Potential application of millet genomic resources

For varietal improvement, traditional breeding program can be supplemented with molecular breeding approach by using genomic resources110. Our web-genomic resource is having 17856 SNPs (mined from two millet genotypes) which can be used in variety improvement. Such SNP discovery using even single genotype has been reported in forage crop like Artemisia95. Since there is no report of SNP discovery in candidate genes associated with drought in millet thus further research can be done by targeted sequencing of the reported genomic resources in large number of varieties and populations. Such approach can reduce the time and cost required for resequencing of large genotypes without prioritizing the candidate genes involved. Similar use of DEG-based SNP discovery has been reported in other crops like wheat for abiotic stress tolerance94,95, Switchgrass for biotic stress tolerance102. Candidate genes depicted in GRN can be a preferred source of SNP discovery111 required for future association studies. Further, such transcriptome-based approach has been reported for eQTL discovery in development of high-density map like Brassica rapa101.

Our web-based genomic resources is also having 4192 SSRs along with ready to use primers for genotyping can be used in variety identification and improvement program.
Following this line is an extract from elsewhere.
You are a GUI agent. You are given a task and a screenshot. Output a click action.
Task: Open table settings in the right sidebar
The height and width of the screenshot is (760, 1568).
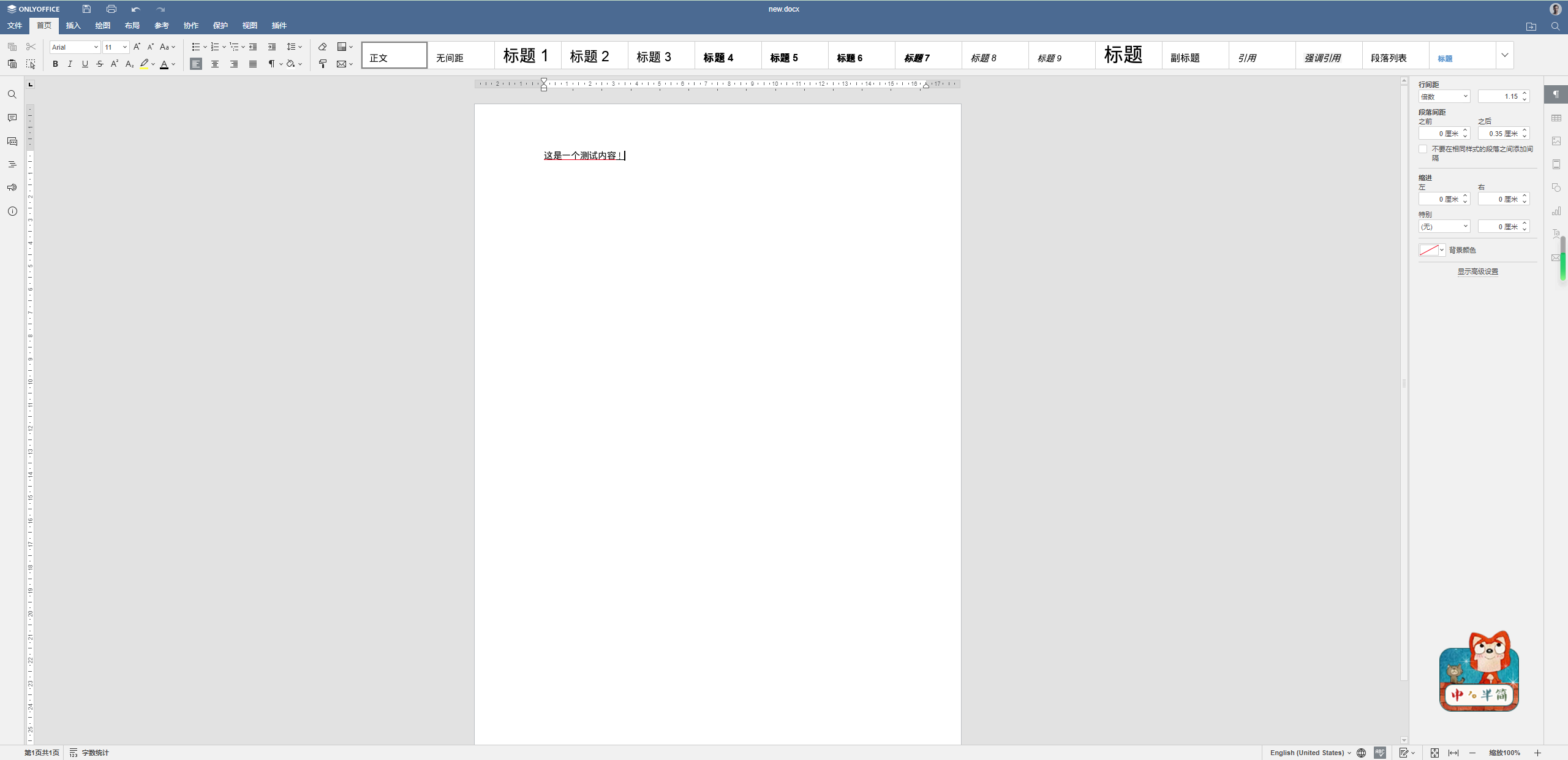coord(1556,118)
Similar transcriptome-based SSR has been used in various crops like barley112, S. tuberosum113, sugarcane114, capsicum115, eggplant116 and differentiation of Basmati rice from non-Basmati117 and also for DUS (Distinctness, Uniformity and Stability) testing for varietal identification118,119. Our enlisted SSR can be further used in MAS programme of millet improvement as reported in sorghum120, tagging stem rust resistance gene Sr35 in wheat121, Saltol QTLs in rice122.
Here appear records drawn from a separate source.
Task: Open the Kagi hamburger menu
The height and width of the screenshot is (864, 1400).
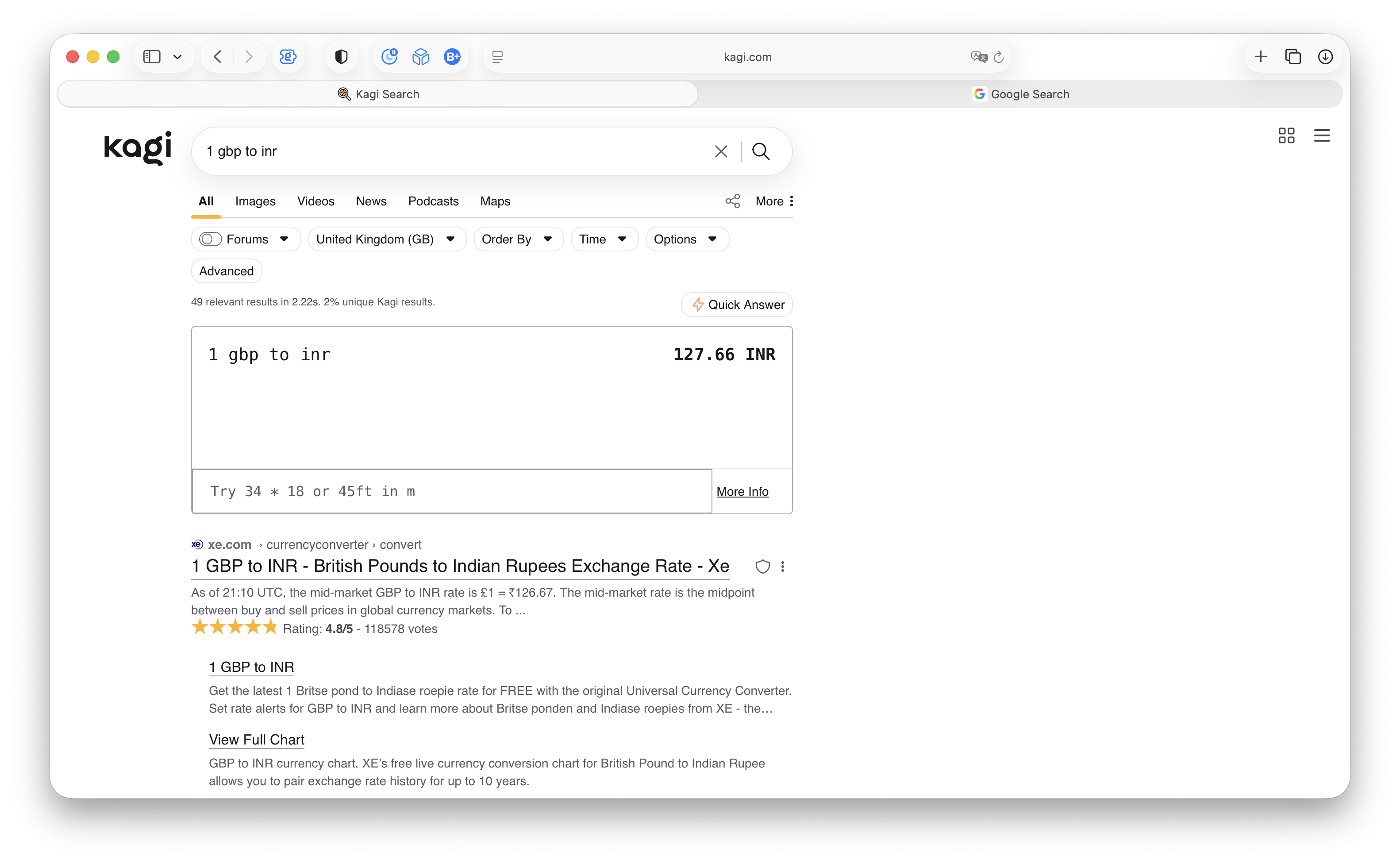Action: point(1322,135)
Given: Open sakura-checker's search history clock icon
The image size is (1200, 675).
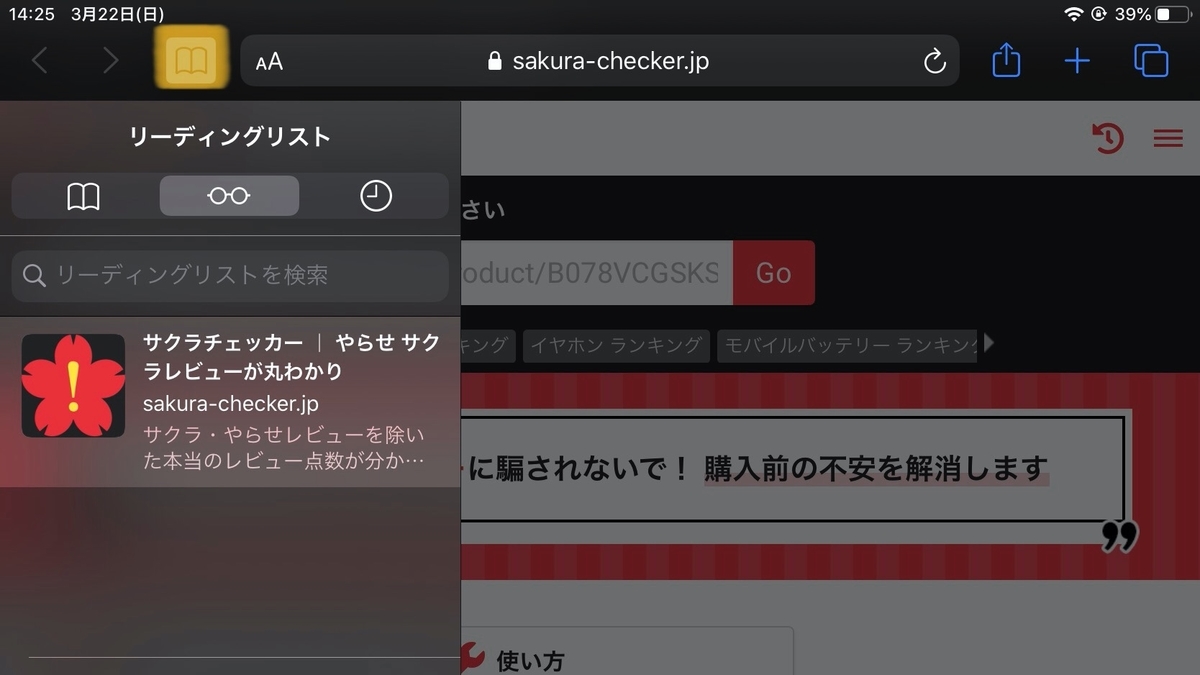Looking at the screenshot, I should [x=1107, y=139].
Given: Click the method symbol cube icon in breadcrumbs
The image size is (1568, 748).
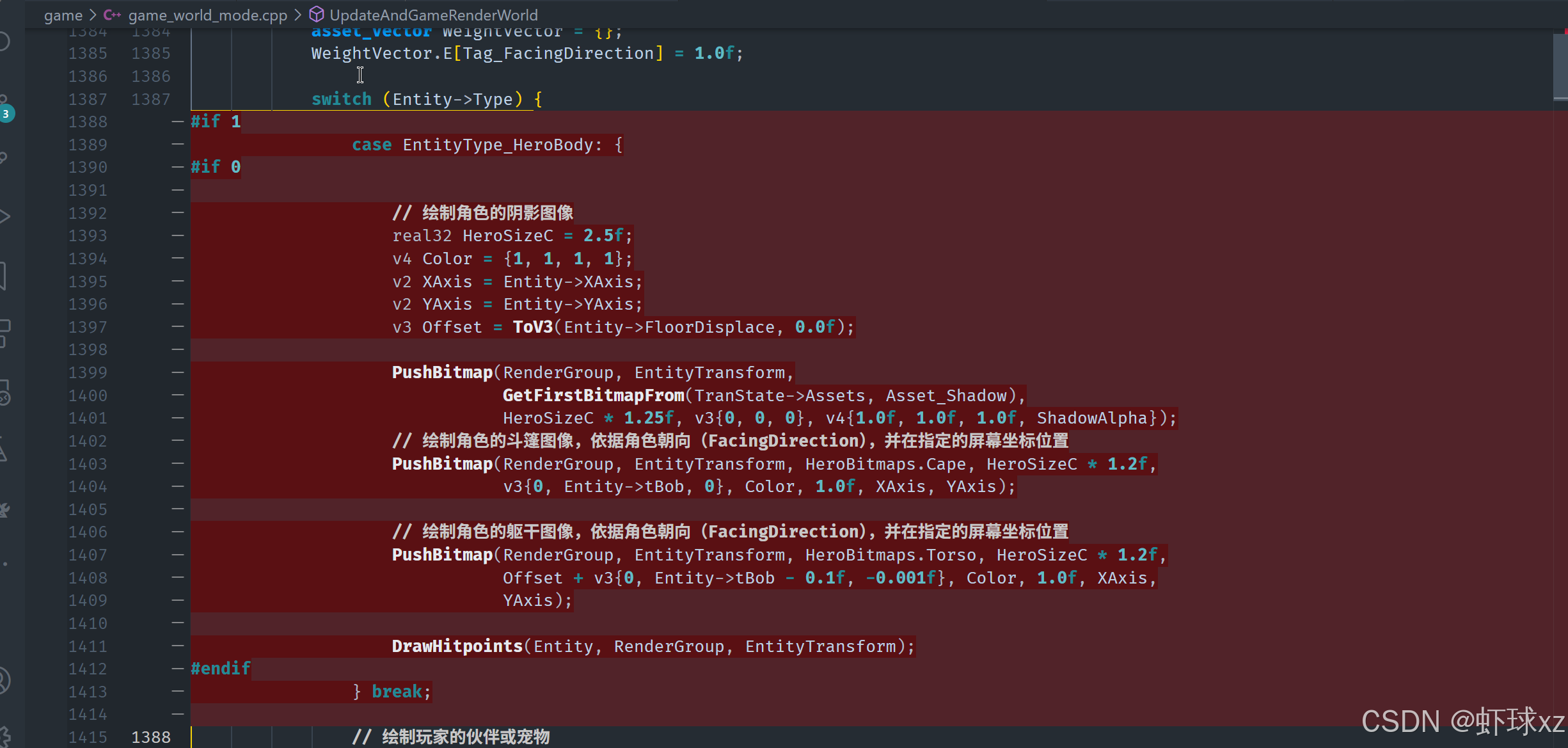Looking at the screenshot, I should [x=317, y=14].
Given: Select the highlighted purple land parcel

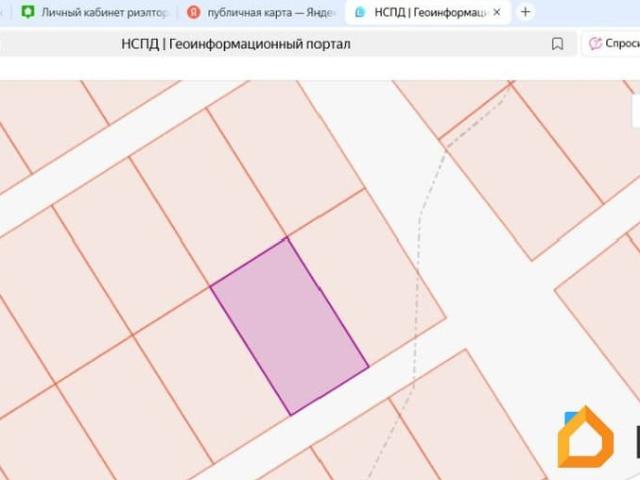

Genomic resources of miRNA and its target in PMDTDb can be further used in research. It can be useful for both knowledge discovery (mechanism/regulation of drought responsive genes) and application oriented research especially for variety improvement. Since in finger millet, it has been reported that drought tolerance can be increased by use of gene silencing of drought associated miRNA thus our enlisted predicted miRNA can be used for similar work123. It has been widely reported that miRNA can be used to enhance crop yield along with increased tolerance to biotic and abiotic stress. Further, genome editing tool like CRISPR-cas9 can be used to control expression of miRNA124, thus there is greater scope for further research on enlisted miRNAs/genes by genetic modification for crop improvement. Such genome editing approach has been reported to be very promising in reducing anti-nutrients in millet, thus making it further enriched cereal125.

Our enlisted TF genes can be used for future SNP discovery for traits improvement of crop. Similar approach has been reported in oil plant for regulation of dwarfism by negative regulation of DELLA protein126. In case of Prunus, traits like the flowering, fruit quality, and biotic and abiotic stress resistance have been found regulated with TF127.

Conclusion

Present work reports root and leaf transcriptomic signature of drought induced by irrigation withdrawal in pearl millet. We found 19983 DEGs, 7596 TFs and GRN having 45 genes controlling drought response. A total of 34652 genic region putative markers viz., 4192 SSRs, 12111 SNPs and 6249 InDels are reported. Validation of gene expression by 13 randomly selected genes was in correspondence with computed FPKM values. We report major candidate genes such as LEA, Dhn, ATP-citrate synthase family, peroxidase, stress responsive protein and Aspartate Kinase-Homoserine Dehydrogenase genes. Enlisted candidate genes can be used for further SNP discovery programs and association studies. Looking at climatic change and nutritional and pharmaceutical value of this crop as well as its genetic potential of resilience, present investigation is of immense value in understanding drought response of millet in field condition. Such information is important in germplasm management and improvement in endeavour of pearl millet productivity.